Betreiber wechselte mehrfach
Bis Ende Juli vorigen Jahres, also kurz bevor der Tierrechtsaktivist die mutmaßlichen Missstände dokumentierte, war dieser Betrieb der LFD Holding GmbH (Landwirtschaftliche Ferkelzucht Deutschland) unterstellt. Letztere war 2015 aus dem ehemaligen Imperium des Niederländers Adrianus Straathof hervorgegangen. Gegen ihn war 2014 wegen gravierender Tierschutzverstöße in einem seiner Betriebe ein bundesweites Tierhaltungsverbot verhängt worden. 2020 wurde die LFD Holding an einen Schweizer Investor, die Terra Grundwerte AG, verkauft.
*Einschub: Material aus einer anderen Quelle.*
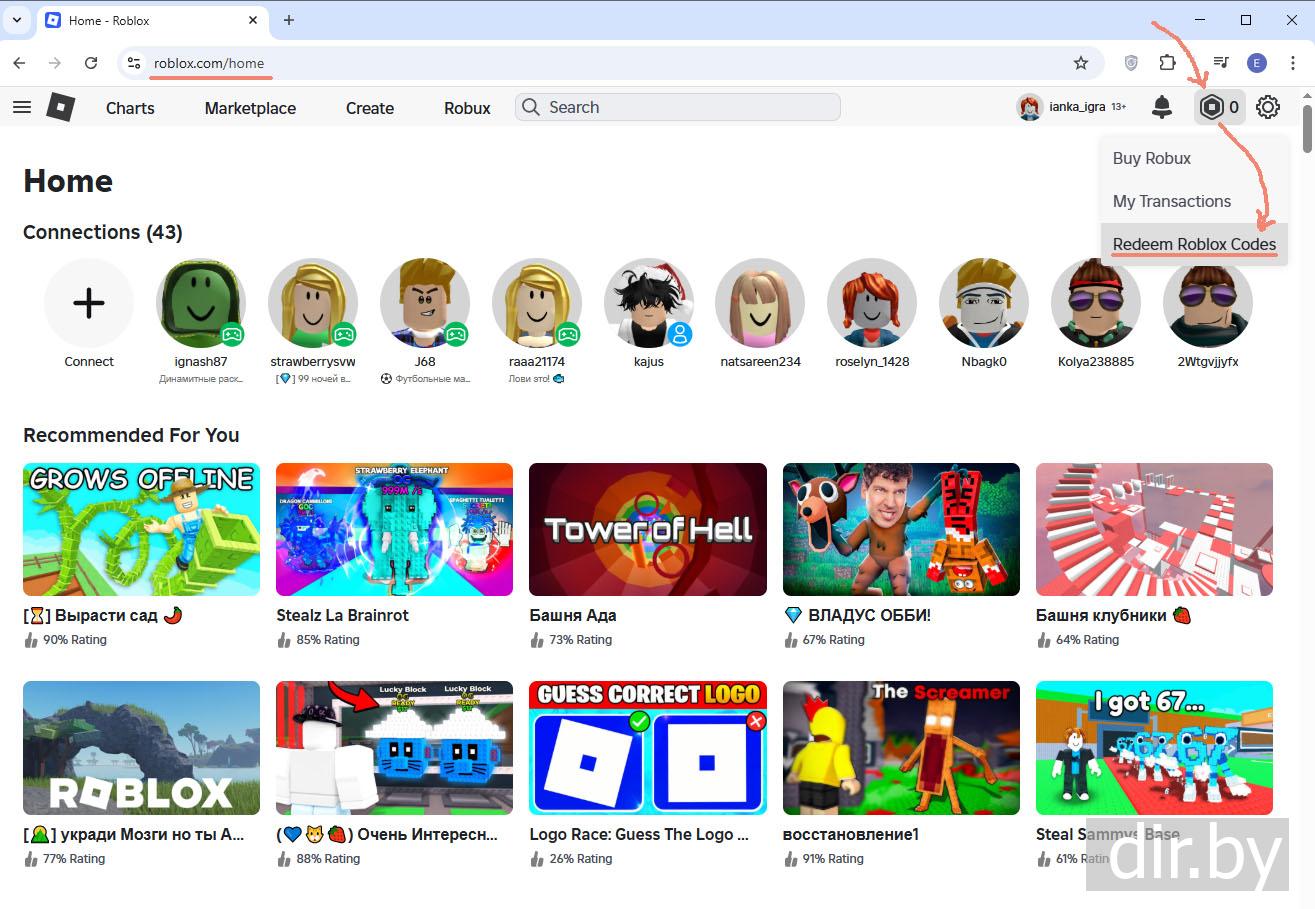Open the Charts page

point(130,108)
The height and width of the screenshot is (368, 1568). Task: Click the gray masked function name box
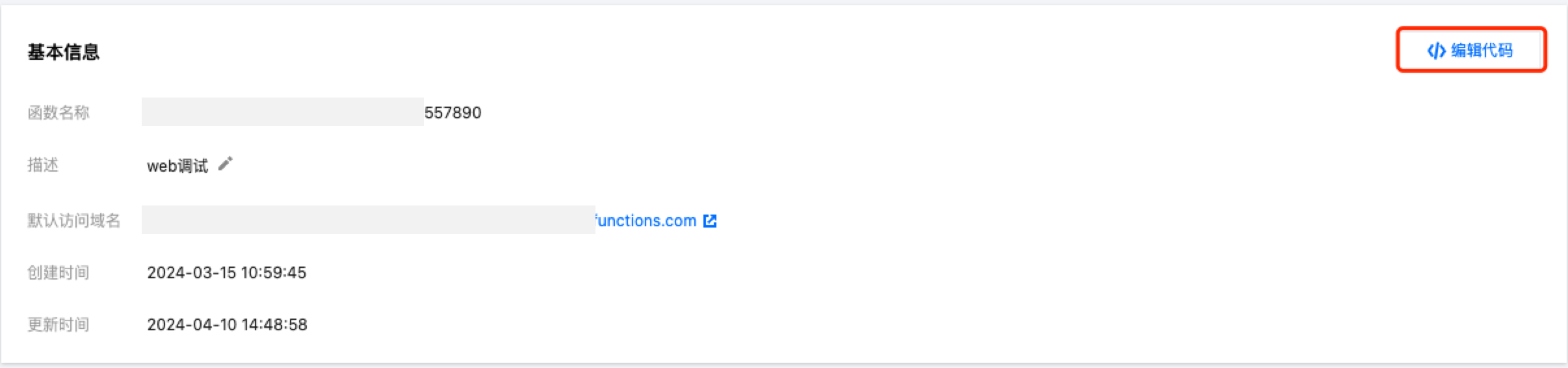[282, 112]
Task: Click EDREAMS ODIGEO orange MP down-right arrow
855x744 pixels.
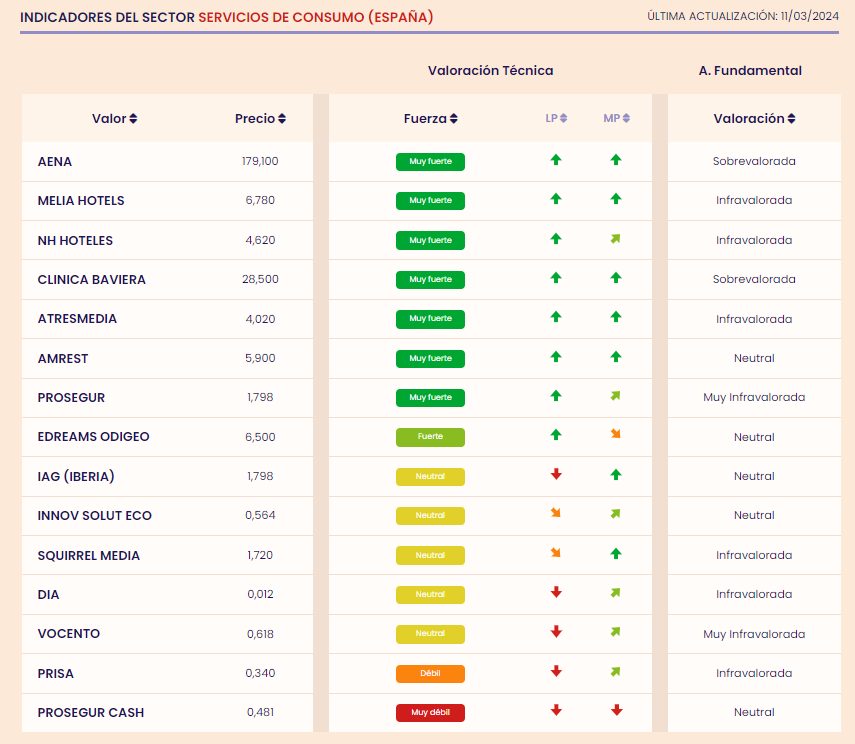Action: [616, 434]
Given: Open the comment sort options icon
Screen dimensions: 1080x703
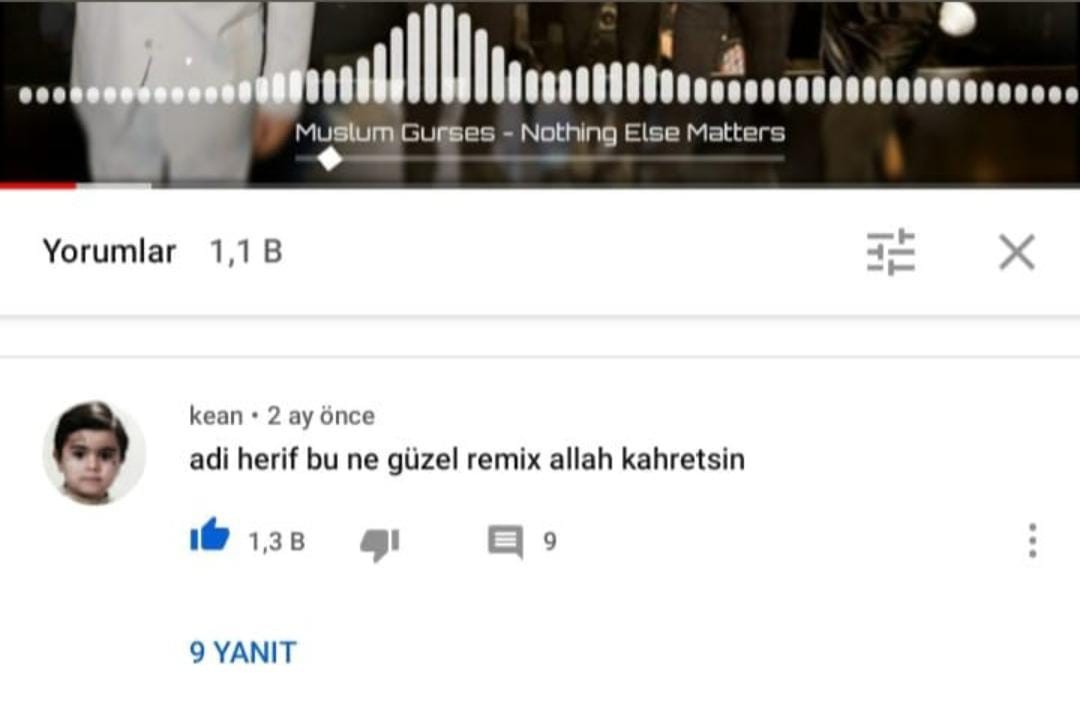Looking at the screenshot, I should point(891,252).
Mit der Geschäftsleitung wurde die Lindhorst-Gruppe mit Sitz in Winsen an der Aller (Niedersachsen) beauftragt. Ende Juli 2023 ist der auf das Jahr 2014 datierte Beherrschungs- und Gewinnabführungsvertrag der DEMVA GmbH mit der LFD allerdings durch Aufhebung beendet worden. Das deutet darauf hin, dass es möglicherweise zwischenzeitlich einen Betreiberwechsel gegeben hat.
Bestand an Tieren hat sich vergrößert
Laut einem Genehmigungsbescheid des Landesverwaltungsamtes (LVwA) Sachsen-Anhalt aus dem Jahr 2013 sollten die Tierhaltungskapazitäten der Anlage damals auf knapp 8.000 Sauen- und rund 1.500 Ferkelplätze mehr als verdoppelt bzw. vervierfacht werden. Die Zahl der ursprünglich 1.200 Jungsauenplätze sollte sich dagegen in etwa halbieren.
Der zulässige Gesamttierbestand vergrößerte sich damit von rund 1.250 Großvieheinheiten (GVE) auf 2.700 GVE. Antragsteller im Jahr 2010 war die Agrar Invest B.V. 2012 übernahm die Schweinezucht Demsin GmbH den Betrieb der Anlage als Mieter, die anderthalb Jahre später mit Gesellschafterbeschluss in DEMVA GmbH umbenannt wurde.
2017 gab es in dem Betrieb einen Brand
Die DEMVA GmbH war bereits einmal in den Schlagzeilen: Im April 2017 war es aufgrund eines technischen Defekts zu einem Großbrand in einem modernisierten Stallkomplex der Schweinezuchtanlage in Kleindemsin gekommen. Damals starben rund 300 Schweine in den Flammen, es entstand nach Firmenangaben ein Schaden von zwei bis zweieinhalb Millionen Euro.